Stern Auditorium / Perelman Stage
Evgeny Kissin is always exciting, but never more so than when he performs music by composers with whom he is most closely associated. Kissin returns to Carnegie Hall with works by his repertoire staples—Chopin and Liszt—as well as sonatas by Beethoven and Prokofiev. The nocturne form was conceived by Irish composer John Field, but Chopin reinvented it with an inspired infusion of song-like melodies. While based on a traditional Polish dance, Chopin’s mazurkas are dazzlingly original showpieces that offer striking harmonic invention and breathless flights of technical brilliance.


  • Evgeny Kissin, Piano


  • BEETHOVEN Piano Sonata No. 21 in C Major, Op. 53, "Waldstein"
  • PROKOFIEV Piano Sonata No. 4 in C Minor
  • CHOPIN Nocturne in B-flat Minor, Op. 9, No. 1
  • CHOPIN Nocturne in B Major, Op. 9, No. 3
  • CHOPIN Nocturne in C Minor, Op. 48, No. 1
  • CHOPIN Mazurka in F-sharp Minor, Op. 6, No. 1
  • CHOPIN Mazurka in C-sharp Minor, Op. 6, No. 2
  • CHOPIN Mazurka in E Major, Op. 6, No. 3
  • CHOPIN Mazurka in A Minor, Op. 7, No. 2
  • CHOPIN Mazurka in F Minor, Op. 7, No. 3
  • CHOPIN Mazurka in C-sharp Minor, Op. 41, No. 1
  • LISZT Hungarian Rhapsody No. 15 in A Minor, "Rákóczi-Marsch"

At a Glance

LUDWIG VAN BEETHOVEN  Piano Sonata No. 21 in C Major, Op. 53, “Waldstein” 

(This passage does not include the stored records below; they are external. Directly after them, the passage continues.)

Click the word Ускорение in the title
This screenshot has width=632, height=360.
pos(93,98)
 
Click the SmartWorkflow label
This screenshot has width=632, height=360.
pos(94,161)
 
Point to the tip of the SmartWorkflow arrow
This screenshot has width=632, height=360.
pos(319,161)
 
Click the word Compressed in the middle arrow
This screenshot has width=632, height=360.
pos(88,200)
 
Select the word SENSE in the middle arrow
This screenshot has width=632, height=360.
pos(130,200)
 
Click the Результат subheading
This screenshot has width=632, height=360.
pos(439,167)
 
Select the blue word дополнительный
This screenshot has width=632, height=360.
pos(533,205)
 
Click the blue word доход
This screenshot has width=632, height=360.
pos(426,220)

The “Waldstein” Sonata, named for one of Beethoven’s noble patrons, followed hard on the heels of the “Eroica” Symphony, and both works exemplify the boldly heroic style of the composer’s middle period. A distinctive feature of the C-Major Sonata is its brief, highly unconventional slow movement, which Beethoven substituted for its original full-length Andante.  

SERGEI PROKOFIEV  Piano Sonata No. 4 in C Minor, Op. 29

Known for his precision and refinement at the keyboard, Prokofiev wrote some of the 20th century’s most brilliant and percussive keyboard music. He premiered the bracingly virtuosic Fourth Sonata in Petrograd in early 1918, shortly before he left the Soviet Union for nearly two decades of self-imposed exile in the United States and Europe.

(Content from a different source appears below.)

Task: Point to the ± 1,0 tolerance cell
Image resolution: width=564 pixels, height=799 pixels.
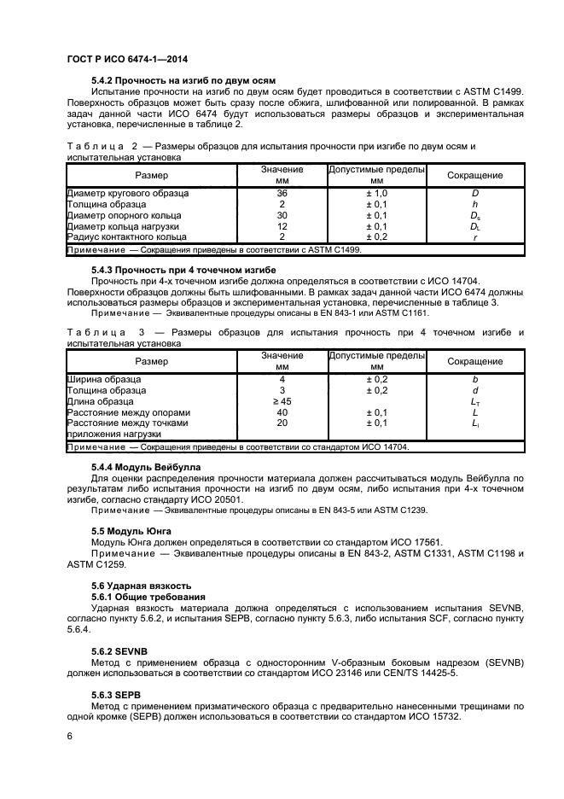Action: (x=376, y=194)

FRÉDÉRIC CHOPIN  Selected Nocturnes and Mazurkas

Chopin revolutionized piano writing in a large body of nocturnes, mazurkas, waltzes, and other solo pieces that imbued the brilliance of the salon style with unprecedented poetic depth. The nine pieces on tonight’s program illustrate the increasing complexity of Chopin’s music as he expanded his stylistic horizons in the 1830s, partly under the influence of Franz Liszt.

FRANZ LISZT  Hungarian Rhapsody No. 15 in A Minor, “Rákóczi-Marsch”

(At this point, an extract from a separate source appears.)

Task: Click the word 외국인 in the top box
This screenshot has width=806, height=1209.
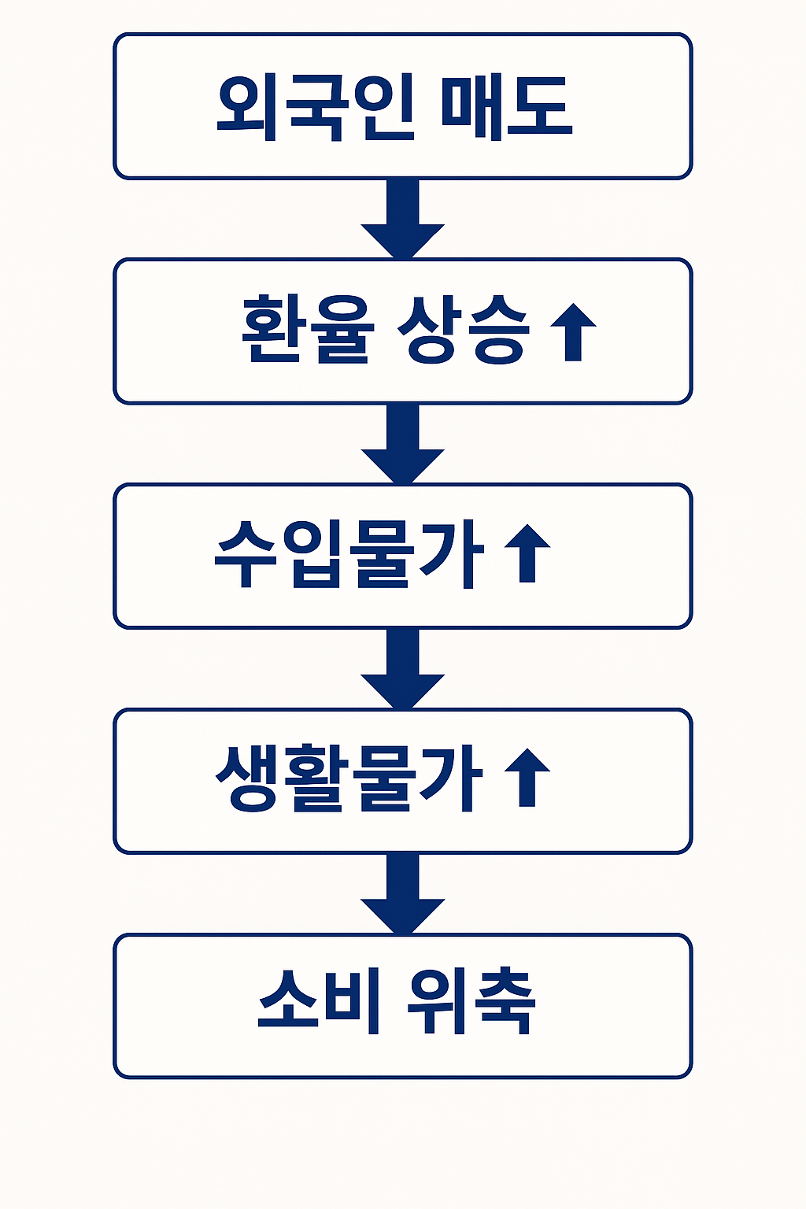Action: click(314, 107)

A seminal figure in the Romantic movement, Liszt was a musical visionary who prefigured many of the major compositional developments of the 20th century. His vast catalogue includes some 1,000 works in many genres, but he is best known for his piano music, including this characteristically virtuosic rhapsody inspired by a popular march from his native Hungary.

This performance is part of Keyboard Virtuosos II.